**What you are asked to do**
According to the passage on the Mont Pelerin Society, in what year did Friedrich von Hayek receive the Nobel Prize for Economics, and who shared it with him?

**Excerpt to read**
□ □ □ □ □ □ □

In 1947 an initiative for a renewed liberalism was launched by the Mont Pelerin Society (MPS) (website http://www.montpelerin.org). The long-term goal of the intellectual association was "acceptance of liberalism as a dominant or even absolute principle of social organization," Friedrich August von Hayek said. That was the initiative for a "neoliberal modernization" and restructuring of society. The MPS is regarded as an "organizational expression of neoliberalism" and of the neoliberal International. [The American journalist Walter Lippmann invented the term neoliberalism in the 1930s to describe all those liberal economists, sociologists and lawyers who tried to draw lessons from the failure of liberalism in the first third of the 20th century and the advance of socialism and fascism... Ludwig Erhard, the first German minister of economics often described as the "father of the social market economy," was an MPS member.] Even if there were serious full-blown controversies between "ultra-liberals" and moderate liberals in this circle (particularly in the first years), the core idea of economic liberalism unites all MPS members: the absolute superiority of the free market. In his opening address, the later economic Nobel Prize winner Friedrich A. von Hayek outlined a long-term program. The programmatic goals should be realized by intellectual works (establishing think tanks, lobby work) and influencing politics. Hayek estimated two to three generations for the process of converting neoliberal ideas into practice since "the characteristic climate of opinion" or the dominant world view will have changed. MPS founding member Milton Friedman also changed this long-term perspective. The founding members obviously knew the desired changes would meet a massive social headwind and therefore can only be reached through a long-term change of effective ideas (and paradigms in the sense of Thomas S. Kuhn), the social-economic infrastructure and the creation of practical constraints as urged by Herbert Giersch, "dean of the German national economy" and former MPS president:

"Resistance against the sleekness of the state on the spending side comes from the bureaucracy and transfer recipients. Therefore the thinning must start on the tax side: tax cuts ensure empty treasuries."

Neoliberal positions and theories were dominant for judging and arranging social-economic conditions in the western world in many so-called developing countries from the end of the 1970s ("neoclassical cou9nter-revolution," cf. Todaro 1997) "The praxis of awarding the Nobel Prize for Economics shows that neoliberalism since the middle of the 1970s has been the dominant economic doctrine. In 1974 Friedrich von Hayek, the most important representative of this school, was awarded this prize together with Gunnar Myrdal. Subsequently Keynesians, neoclassicists and neoliberals (including M. Friedman) alternated until this prize was only given to neoliberal economists in the 1990s. In 1998 Amartya Sen was the first "non-neoliberal" to win the prize for his poverty research.

□ □ □ □ □ □ □

Collected data

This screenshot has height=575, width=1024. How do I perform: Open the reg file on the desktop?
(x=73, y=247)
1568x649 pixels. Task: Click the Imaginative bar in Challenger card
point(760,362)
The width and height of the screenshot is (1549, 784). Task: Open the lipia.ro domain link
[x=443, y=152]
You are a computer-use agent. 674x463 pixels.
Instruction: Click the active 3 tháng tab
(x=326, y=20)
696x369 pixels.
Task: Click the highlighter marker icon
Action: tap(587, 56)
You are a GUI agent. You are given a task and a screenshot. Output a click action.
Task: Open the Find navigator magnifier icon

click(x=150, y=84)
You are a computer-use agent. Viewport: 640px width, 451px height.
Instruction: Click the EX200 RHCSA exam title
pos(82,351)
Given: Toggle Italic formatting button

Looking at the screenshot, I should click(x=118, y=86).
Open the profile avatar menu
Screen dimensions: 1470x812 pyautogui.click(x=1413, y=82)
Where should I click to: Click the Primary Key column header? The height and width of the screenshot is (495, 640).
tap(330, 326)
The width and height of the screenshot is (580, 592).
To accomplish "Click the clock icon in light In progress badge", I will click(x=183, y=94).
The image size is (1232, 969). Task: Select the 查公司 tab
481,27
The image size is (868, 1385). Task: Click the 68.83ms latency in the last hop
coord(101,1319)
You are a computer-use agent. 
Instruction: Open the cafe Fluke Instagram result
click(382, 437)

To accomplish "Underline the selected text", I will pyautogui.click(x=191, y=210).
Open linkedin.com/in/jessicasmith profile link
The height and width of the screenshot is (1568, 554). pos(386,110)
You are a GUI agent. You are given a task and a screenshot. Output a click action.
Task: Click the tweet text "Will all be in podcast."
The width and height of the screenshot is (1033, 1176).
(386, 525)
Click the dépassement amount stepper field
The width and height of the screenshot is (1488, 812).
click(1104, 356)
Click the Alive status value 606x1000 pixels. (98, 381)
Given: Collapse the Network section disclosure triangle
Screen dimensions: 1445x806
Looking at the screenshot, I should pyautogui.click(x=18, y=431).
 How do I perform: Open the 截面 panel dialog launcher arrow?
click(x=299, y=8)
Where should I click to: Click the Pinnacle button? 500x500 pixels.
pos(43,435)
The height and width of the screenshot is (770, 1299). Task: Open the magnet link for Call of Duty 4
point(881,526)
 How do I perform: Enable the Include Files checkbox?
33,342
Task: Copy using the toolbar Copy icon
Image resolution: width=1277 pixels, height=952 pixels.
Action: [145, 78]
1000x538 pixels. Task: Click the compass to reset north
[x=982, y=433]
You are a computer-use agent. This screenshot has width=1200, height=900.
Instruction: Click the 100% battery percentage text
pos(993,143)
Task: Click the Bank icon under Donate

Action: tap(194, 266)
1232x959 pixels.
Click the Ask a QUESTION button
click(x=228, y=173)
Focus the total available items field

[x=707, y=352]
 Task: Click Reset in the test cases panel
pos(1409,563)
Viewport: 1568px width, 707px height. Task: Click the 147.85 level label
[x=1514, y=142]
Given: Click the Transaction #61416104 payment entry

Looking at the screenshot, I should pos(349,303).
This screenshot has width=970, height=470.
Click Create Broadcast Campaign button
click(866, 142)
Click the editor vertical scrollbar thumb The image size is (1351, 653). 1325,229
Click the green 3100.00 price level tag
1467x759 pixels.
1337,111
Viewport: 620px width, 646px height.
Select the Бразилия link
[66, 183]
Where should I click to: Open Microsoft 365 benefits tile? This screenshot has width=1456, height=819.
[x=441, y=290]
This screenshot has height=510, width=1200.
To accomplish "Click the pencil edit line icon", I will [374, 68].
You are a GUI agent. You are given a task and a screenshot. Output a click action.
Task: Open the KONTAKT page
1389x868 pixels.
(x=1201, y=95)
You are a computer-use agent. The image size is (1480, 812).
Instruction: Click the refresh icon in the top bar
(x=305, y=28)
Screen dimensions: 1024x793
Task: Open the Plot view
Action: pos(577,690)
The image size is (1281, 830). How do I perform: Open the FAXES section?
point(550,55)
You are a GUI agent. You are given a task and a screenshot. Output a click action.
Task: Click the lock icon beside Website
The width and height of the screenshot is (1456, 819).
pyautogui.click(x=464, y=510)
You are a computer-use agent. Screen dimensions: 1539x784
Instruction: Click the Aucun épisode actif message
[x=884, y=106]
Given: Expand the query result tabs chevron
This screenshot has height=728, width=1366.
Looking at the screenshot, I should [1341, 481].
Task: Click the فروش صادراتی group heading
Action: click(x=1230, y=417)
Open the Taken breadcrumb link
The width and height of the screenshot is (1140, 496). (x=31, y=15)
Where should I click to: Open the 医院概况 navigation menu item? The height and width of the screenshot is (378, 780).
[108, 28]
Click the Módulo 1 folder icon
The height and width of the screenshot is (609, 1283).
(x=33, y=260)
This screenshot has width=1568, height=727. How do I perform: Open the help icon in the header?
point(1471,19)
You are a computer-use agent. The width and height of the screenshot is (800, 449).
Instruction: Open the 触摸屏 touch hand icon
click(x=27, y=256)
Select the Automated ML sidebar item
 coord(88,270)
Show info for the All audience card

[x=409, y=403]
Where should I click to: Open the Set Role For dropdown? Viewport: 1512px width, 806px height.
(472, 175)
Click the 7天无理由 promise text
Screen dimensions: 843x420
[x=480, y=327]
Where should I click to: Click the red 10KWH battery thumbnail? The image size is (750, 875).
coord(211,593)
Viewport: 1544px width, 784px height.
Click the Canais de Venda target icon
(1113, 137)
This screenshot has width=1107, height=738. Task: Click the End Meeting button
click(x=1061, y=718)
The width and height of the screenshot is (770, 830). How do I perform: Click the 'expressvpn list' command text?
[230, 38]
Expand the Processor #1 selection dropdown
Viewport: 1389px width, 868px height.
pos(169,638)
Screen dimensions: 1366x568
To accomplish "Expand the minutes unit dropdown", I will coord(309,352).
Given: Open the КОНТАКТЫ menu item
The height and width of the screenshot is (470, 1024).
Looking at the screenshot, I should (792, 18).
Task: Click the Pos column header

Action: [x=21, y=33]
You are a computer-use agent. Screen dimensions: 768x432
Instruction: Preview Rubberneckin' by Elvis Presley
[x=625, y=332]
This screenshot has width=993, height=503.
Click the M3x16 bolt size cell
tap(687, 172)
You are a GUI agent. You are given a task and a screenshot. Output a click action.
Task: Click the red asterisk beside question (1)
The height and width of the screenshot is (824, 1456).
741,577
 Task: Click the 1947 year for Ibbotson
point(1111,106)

□ □ □ □ □ □ □

**Final result**
He received it in 1974, together with Gunnar Myrdal.